Relations link content types together. Define them with field_type = "relation" and a relation config.
Relation Types
| Type | Description | FK Location | Data Format |
|---|---|---|---|
one_to_one | Single related record | Source table | String (target ID) |
one_to_many | Multiple records in target | Target table | Array of IDs |
many_to_one | Belongs to | Source table | String (target ID) |
many_to_many | Via junction table | Junction table | Array of IDs |
one_way | Unidirectional reference | Source table | String (target ID) |
many_way | Unidirectional many | Junction table | Array of IDs |
Many To One
The most common relation — "belongs to". The foreign key lives in the source table.
# Each course belongs to one instructor
[[fields]]
name = "instructor"
field_type = "relation"
relation = { relation_type = "many_to_one", target = "instructors" }This adds an instructor_id column to the courses table.

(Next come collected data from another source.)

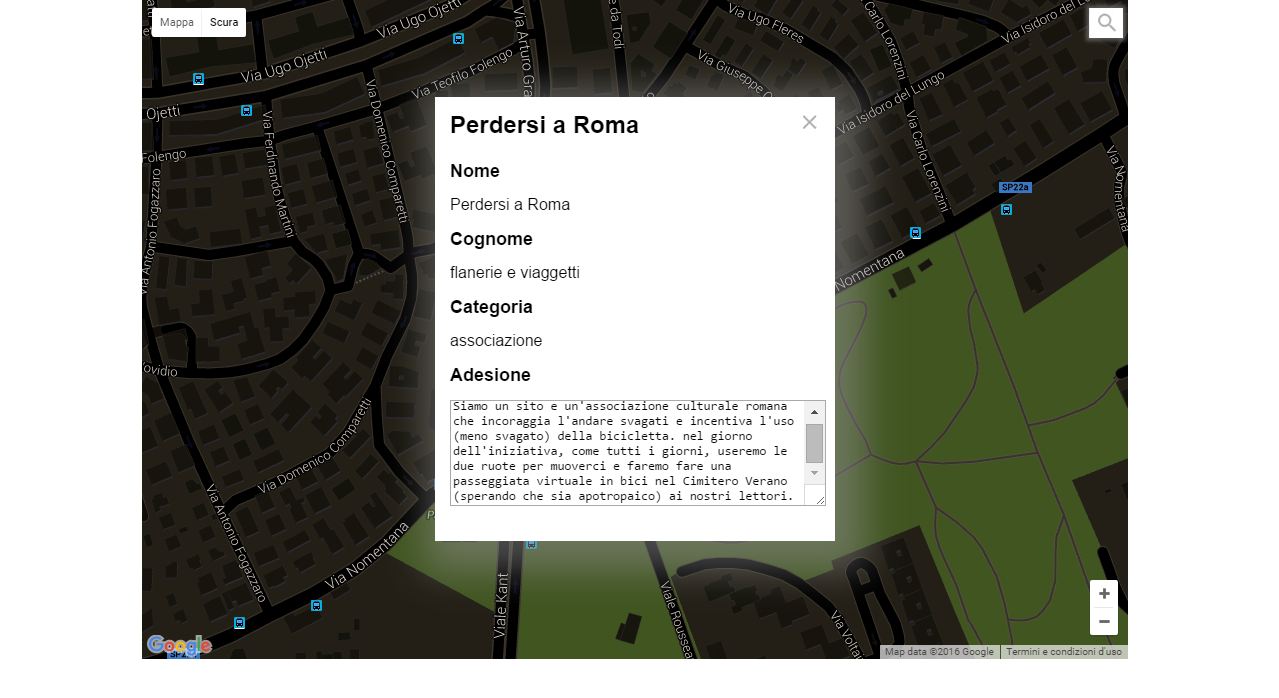
Task: Click bus stop icon right of Google logo
Action: tap(239, 623)
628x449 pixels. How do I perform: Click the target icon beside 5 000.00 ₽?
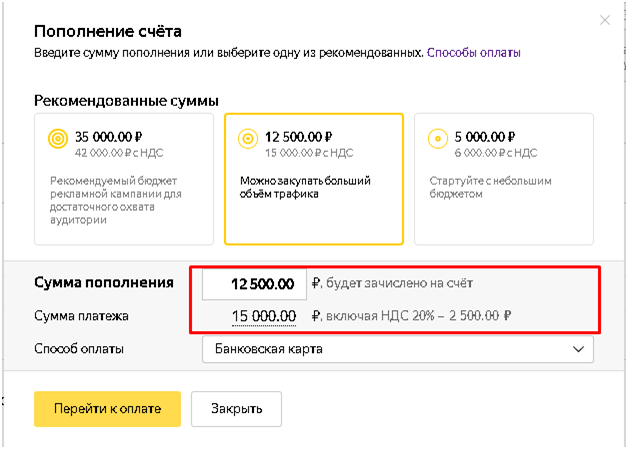click(x=438, y=139)
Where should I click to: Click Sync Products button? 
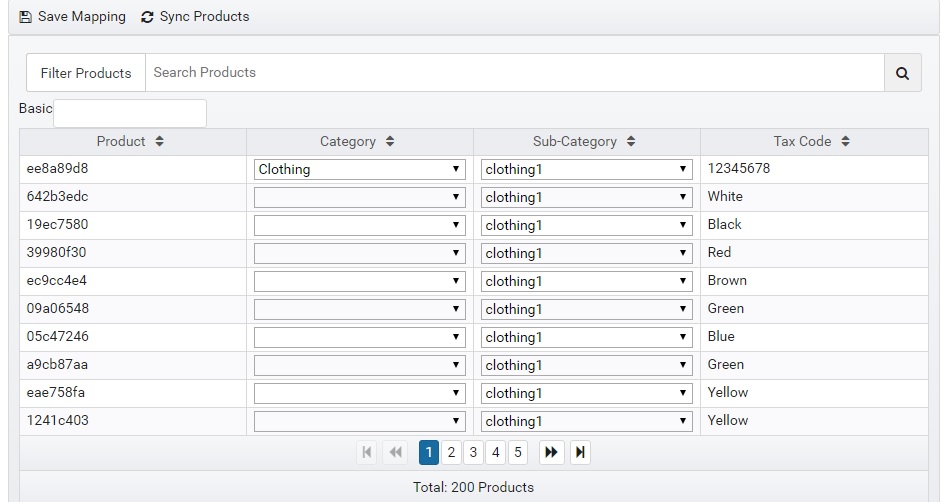(x=195, y=17)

# Create a course linked to an instructor
curl -X POST http://localhost:9898/api/v1/cms/courses \
-d '{"title":"Rust 101","instructor":"<instructor_id>"}'One To Many
"inverse of many_to_one". The foreign key lives in the target table.
# An instructor has many courses (FK is in courses table)
[[fields]]
name = "courses"
field_type = "relation"
relation = { relation_type = "one_to_many", target = "courses" }This does not add a column — it reads the existing FK on the target side. Use it for reverse lookups.
Many To Many
Links via an auto-created junction table.
# Courses have many tags
[[fields]]
name = "tags"
field_type = "relation"
relation = { relation_type = "many_to_many", target = "tags", through = "courses_tags" }The system auto-creates the courses_tags junction table with columns course_id and tag_id. Duplicates are prevented with INSERT IGNORE.

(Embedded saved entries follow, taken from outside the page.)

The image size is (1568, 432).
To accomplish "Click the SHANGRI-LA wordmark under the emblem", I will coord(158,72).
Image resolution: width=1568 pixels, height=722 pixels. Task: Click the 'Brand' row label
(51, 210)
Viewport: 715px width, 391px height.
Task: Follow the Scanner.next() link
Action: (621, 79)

# Create a course with tags
curl -X POST http://localhost:9898/api/v1/cms/courses \
-d '{"title":"Rust 101","tags":["<tag_id_1>","<tag_id_2>"]}'One To One
A single related record — FK in the source table.
# Each user has one profile
[[fields]]
name = "profile"
field_type = "relation"
relation = { relation_type = "one_to_one", target = "profiles" }One Way
A unidirectional reference — same as many_to_one but no reverse relation is created on the target side.

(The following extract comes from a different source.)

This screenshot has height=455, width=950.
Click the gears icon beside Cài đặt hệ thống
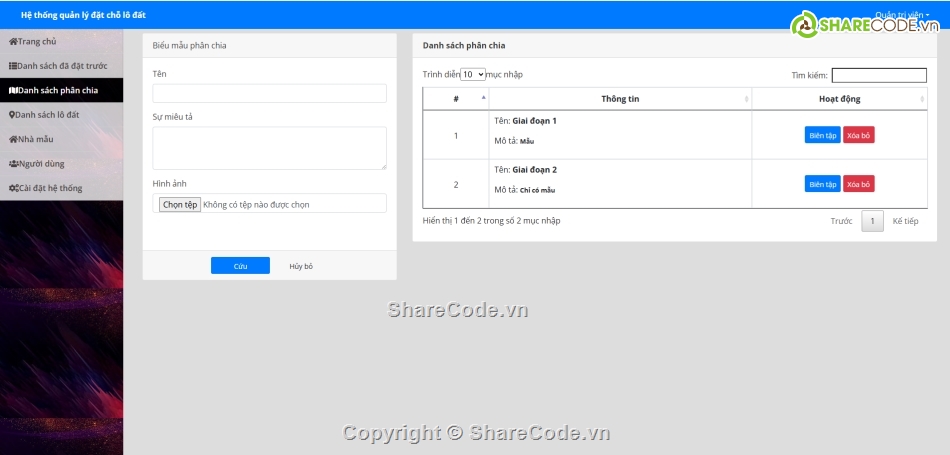pos(13,188)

# Bookmark references an article, but the article doesn't know about bookmarks
[[fields]]
name = "article_ref"
field_type = "relation"
relation = { relation_type = "one_way", target = "articles" }Many Way
A unidirectional many relation via junction table — no back-reference on the target.
[[fields]]
name = "recommended"
field_type = "relation"
relation = { relation_type = "many_way", target = "courses", through = "course_recommendations" }Relation Config Options
[[fields]]
name = "author"
field_type = "relation"
relation = { relation_type = "many_to_one", target = "users", foreign_key = "author_id" }
required = true| Option | Required | Default | Description |
|---|---|---|---|
relation_type | yes | — | One of the 6 types above |
target | yes | — | Target table name |
foreign_key | no | {field_name}_id | Custom FK column name |
through | no | {source}_{target} | Junction table name (M2M / ManyWay) |
Additionally, required = true makes the FK column NOT NULL.
Populate Relations with include
By default, relation fields return IDs. Use the include query parameter to expand them into full records:
# Populate single relation
curl http://localhost:9898/api/v1/cms/courses?include=instructor
# Populate multiple relations
curl http://localhost:9898/api/v1/cms/courses?include=instructor,tags
# Nested populate — include lessons inside courses
curl http://localhost:9898/api/v1/cms/courses?include=instructor,lessons,tagsResponse with include:
{
"id": "abc123",
"title": "Rust 101",
"instructor": {
"id": "xyz789",
"name": "Alice"
},
"tags": [
{ "id": "t1", "name": "Rust" },
{ "id": "t2", "name": "Programming" }
]
}Without include, the same request returns:
{
"id": "abc123",
"title": "Rust 101",
"instructor": "xyz789",
"tags": ["t1", "t2"]
}Filter by Relation
Use {field_name}_id to filter by relation:
# All courses by a specific instructor
curl "http://localhost:9898/api/v1/cms/courses?instructor_id=xyz789"
# All lessons for a specific course
curl "http://localhost:9898/api/v1/cms/lessons?course_id=abc123"Junction Table Auto-Cleanup
When you delete a record that has ManyToMany / ManyWay relations, the junction table rows are automatically removed. No orphaned references.
Best Practices
- Define relations on both sides — e.g.,
many_to_oneon Course → Instructor andone_to_manyon Instructor → Courses. This enables bidirectionalinclude. - Let the system name junction tables — omit
throughunless you need a specific name; the default{source}_{target}convention is clear and consistent. - Use
one_way/many_waywhen the target content type should not have a reverse link (e.g., activity logs, audit references).